At Newark she walks on ahead, her boyfriend (also punk hair, lip ring, nothing a surprise) embraces her. She glances back at me, quick, discreetly, waves and grins. I know only her first name, Olivia, as she knows mine: Pablo. We wisely have omitted last names, else I would have to tell her my last name is Neruda, and promise to write a poem to her body. That might strain credibility: she looks Irish, but came in Spanish.
When I get home an hour later it is almost dawn and my wife and kids are still asleep and do not stir. I do not wake them. Instead, I make some strong coffee, chain smoke, and wait out the dawn imagining the taste of salsa on my tongue, fading and finally rejected; and then write a love poem to Olivia’s alabaster left breast.
2
What I want back stands outside presences and persons. In the old world of computers, you might call it device-independent. It is convenient to think of it organically, as flora or a tree, its cuttings transplantable, yes, but needing soil and heat in which to grow. And taken out of Nature, it will behave not like one of Yeats’ golden birds but like a cast-off prom corsage or a wedding bouquet saved long beyond the event or the impulse of love that made it necessary. It will be saved only because it has been forgotten, and it will die.

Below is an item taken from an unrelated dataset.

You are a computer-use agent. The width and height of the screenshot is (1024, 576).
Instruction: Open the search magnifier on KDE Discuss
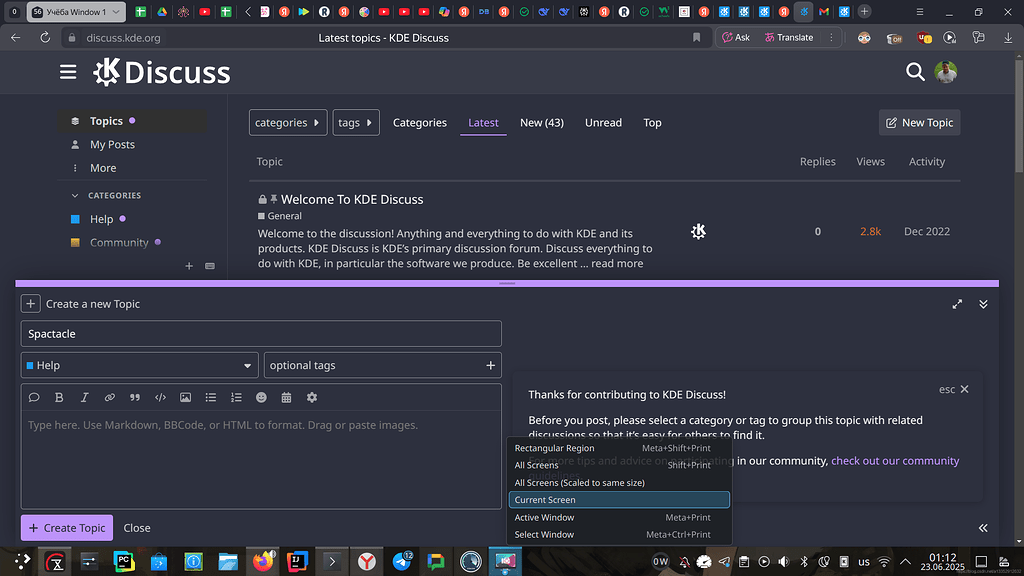point(915,72)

There was a late summer in Upstate New York when my wife and I tried to plant tomatoes in our yard, along the side of the house, neither of us knowing what we were doing, products of the concrete culture of cities, but knowing only that we wanted to grow something that was ours. We had the stakes, the ties, and when the fruit began to appear we were joyous. This is erroneous: the words after “joyous” really are “too soon.” We almost beat the first frost that comes too early to that part of New York State, but not quite. What came out on the vine was green, only here and there tinged with red, and mostly inedible. Over the winter the vines blackened, curled and fell from the stakes, and when spring came there was only blight, but by then we were gone from that house. The memory of blight and failure remains.
What I want back is my perfect image of that summer, the heat that rises like the vines to curl around the house, to curl inside me so I know the joy of tasting what I have made with labor and trust in the mercies of Nature, Accident, and Time. When I picture it, I see time-lapse: fruit that bursts forth green, then turn red, pungent and scented with earth. Perhaps, then, I have defined Love: wanting to make something grow again, in a deathless place always in time and without frost.
3
Olivia rests quietly in a dream, visiting me with gentle accusation. I admit I lied. I am not Pablo nor ever was. I am the Firebird, wordless prisoner of Kastchei’s Enchanted Garden, set free for one night by a kiss exchanged at 30,000 feet over the Rockies, in the æther where there is no air, and I breathe only on dreams.